Effects of Major Capsid Proteins Capsid Assembly and DNA Cleavage/Packaging on the pUL17/pUL25 Complex of Herpes Simplex Virus 1

摘要

The UL17 and UL25 proteins (pUL17 and pUL25, respectively) of herpes simplex virus 1 are located at the external surface of capsids and are essential for DNA packaging and DNA retention in the capsid, respectively. The current studies were undertaken to determine whether DNA packaging or capsid assembly affected the pUL17/pUL25 interaction. We found that pUL17 and pUL25 coimmunoprecipitated from cells infected with wild-type virus, whereas the major capsid protein VP5 (encoded by the UL19 gene) did not coimmunoprecipitate with these proteins under stringent conditions.

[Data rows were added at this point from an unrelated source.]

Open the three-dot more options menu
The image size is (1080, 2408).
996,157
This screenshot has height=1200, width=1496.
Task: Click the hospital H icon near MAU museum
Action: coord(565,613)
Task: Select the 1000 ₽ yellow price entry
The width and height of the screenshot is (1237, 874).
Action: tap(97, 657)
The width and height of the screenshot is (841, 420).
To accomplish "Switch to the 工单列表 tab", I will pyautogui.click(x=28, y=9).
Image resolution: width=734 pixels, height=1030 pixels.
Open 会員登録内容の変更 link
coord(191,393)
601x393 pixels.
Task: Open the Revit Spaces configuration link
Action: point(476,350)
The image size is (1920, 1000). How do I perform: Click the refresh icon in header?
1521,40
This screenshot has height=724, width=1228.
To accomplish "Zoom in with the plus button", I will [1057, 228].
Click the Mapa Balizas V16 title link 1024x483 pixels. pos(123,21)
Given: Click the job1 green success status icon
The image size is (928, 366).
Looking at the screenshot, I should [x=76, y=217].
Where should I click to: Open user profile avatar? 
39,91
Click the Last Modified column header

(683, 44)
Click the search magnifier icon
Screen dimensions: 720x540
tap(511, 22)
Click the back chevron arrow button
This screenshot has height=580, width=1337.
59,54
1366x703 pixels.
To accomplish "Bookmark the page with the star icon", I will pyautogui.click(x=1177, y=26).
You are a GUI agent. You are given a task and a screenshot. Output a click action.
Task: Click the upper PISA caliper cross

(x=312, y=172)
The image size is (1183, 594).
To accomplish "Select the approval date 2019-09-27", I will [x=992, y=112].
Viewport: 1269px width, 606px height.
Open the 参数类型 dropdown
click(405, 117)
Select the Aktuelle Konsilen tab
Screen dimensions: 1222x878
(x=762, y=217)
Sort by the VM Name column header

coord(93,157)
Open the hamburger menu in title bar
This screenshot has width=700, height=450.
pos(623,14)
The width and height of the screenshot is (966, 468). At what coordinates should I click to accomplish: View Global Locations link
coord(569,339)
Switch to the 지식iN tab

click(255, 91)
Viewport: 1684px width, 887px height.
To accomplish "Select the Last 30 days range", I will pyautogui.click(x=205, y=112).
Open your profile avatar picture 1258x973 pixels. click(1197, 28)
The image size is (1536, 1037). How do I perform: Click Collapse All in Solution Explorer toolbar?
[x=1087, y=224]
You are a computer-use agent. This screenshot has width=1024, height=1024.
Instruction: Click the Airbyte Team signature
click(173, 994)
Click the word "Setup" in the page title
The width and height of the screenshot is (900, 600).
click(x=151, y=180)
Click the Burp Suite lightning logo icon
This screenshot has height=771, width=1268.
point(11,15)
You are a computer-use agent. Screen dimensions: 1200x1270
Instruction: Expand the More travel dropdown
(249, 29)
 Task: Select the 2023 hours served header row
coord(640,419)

In addition, pUL17 (i) coimmunoprecipitated with pUL25 in the absence of other viral proteins, (ii) coimmunoprecipitated with pUL25 from lysates of infected cells in the presence or absence of VP5, (iii) did not coimmunoprecipitate efficiently with pUL25 in the absence of the triplex protein VP23 (encoded by the UL18 gene), (iv) required pUL25 for proper solubilization and localization within the viral replication compartment, (v) was essential for the sole nuclear localization of pUL25, and (vi) required capsid proteins VP5 and VP23 for nuclear localization and normal levels of immunoreactivity in an indirect immunofluorescence assay. Proper localization of pU_L25 in infected cell nuclei required pU_L17, pU_L32, and the major capsid proteins VP5 and VP23, but not the DNA packaging protein pU_L15. The data suggest that VP23 or triplexes augment the pU_L17/pU_L25 interaction and that VP23 and VP5 induce conformational changes in pU_L17 and pU_L25, exposing epitopes that are otherwise partially masked in infected cells. These conformational changes can occur in the absence of DNA packaging. The data indicate that the pU_L17/pU_L25 complex requires multiple viral proteins and functions for proper localization and biochemical behavior in the infected cell.